DATA FOR REVIEW below:
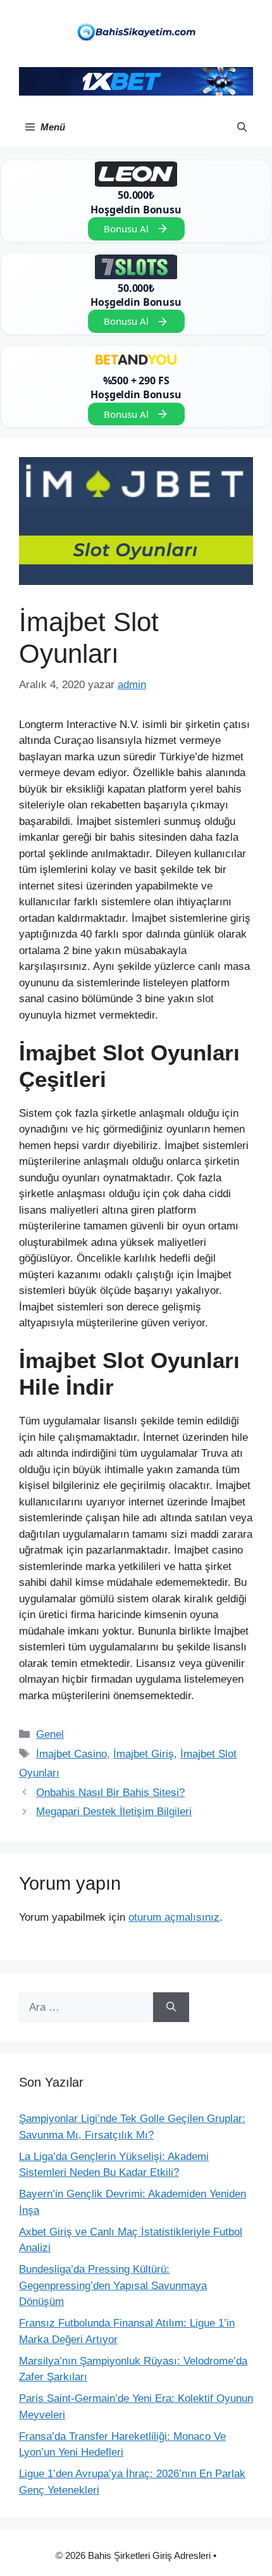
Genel (50, 1734)
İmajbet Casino (71, 1754)
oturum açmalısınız (173, 1917)
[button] (242, 127)
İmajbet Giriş (143, 1754)
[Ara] (171, 2007)
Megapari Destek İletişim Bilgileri (114, 1812)
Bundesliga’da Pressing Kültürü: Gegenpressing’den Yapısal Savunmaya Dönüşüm (113, 2285)
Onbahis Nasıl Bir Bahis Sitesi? (110, 1793)
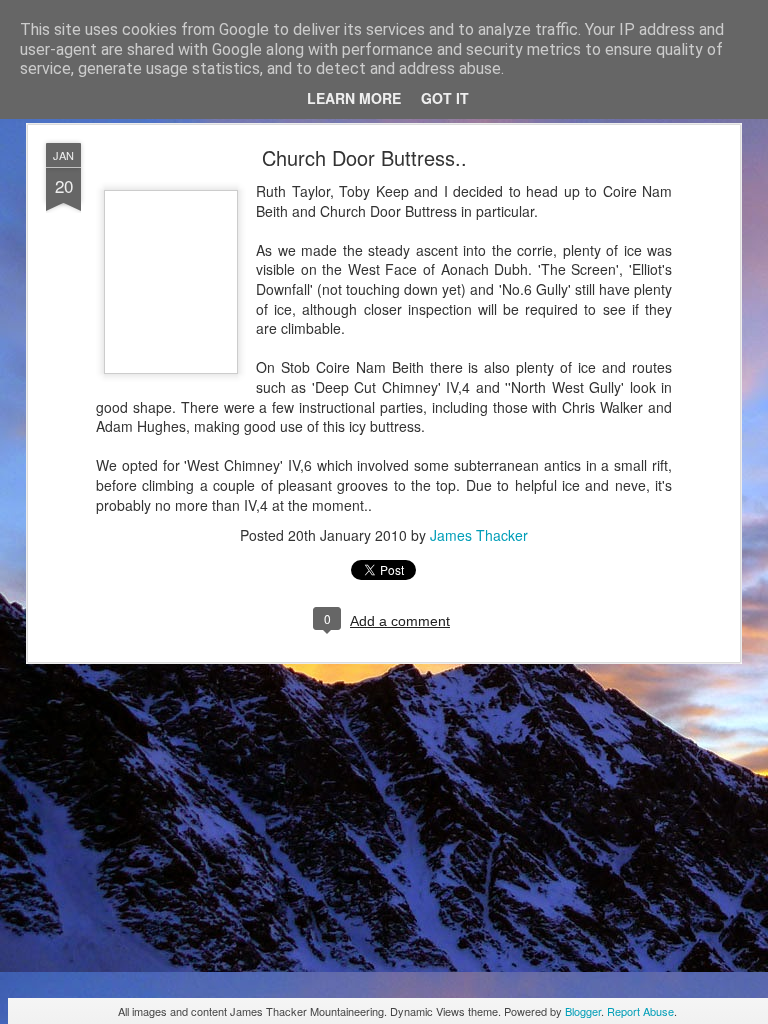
End of DATA FOR REVIEW.
Your answer must consist solely of the lines from the one containing "[button] (242, 127)" through the last line of the records above, copied exactly, with every picture left out.

[button] (242, 127)
İmajbet Giriş (143, 1754)
[Ara] (171, 2007)
Megapari Destek İletişim Bilgileri (114, 1812)
Bundesliga’da Pressing Kültürü: Gegenpressing’den Yapısal Savunmaya Dönüşüm (113, 2285)
Onbahis Nasıl Bir Bahis Sitesi? (110, 1793)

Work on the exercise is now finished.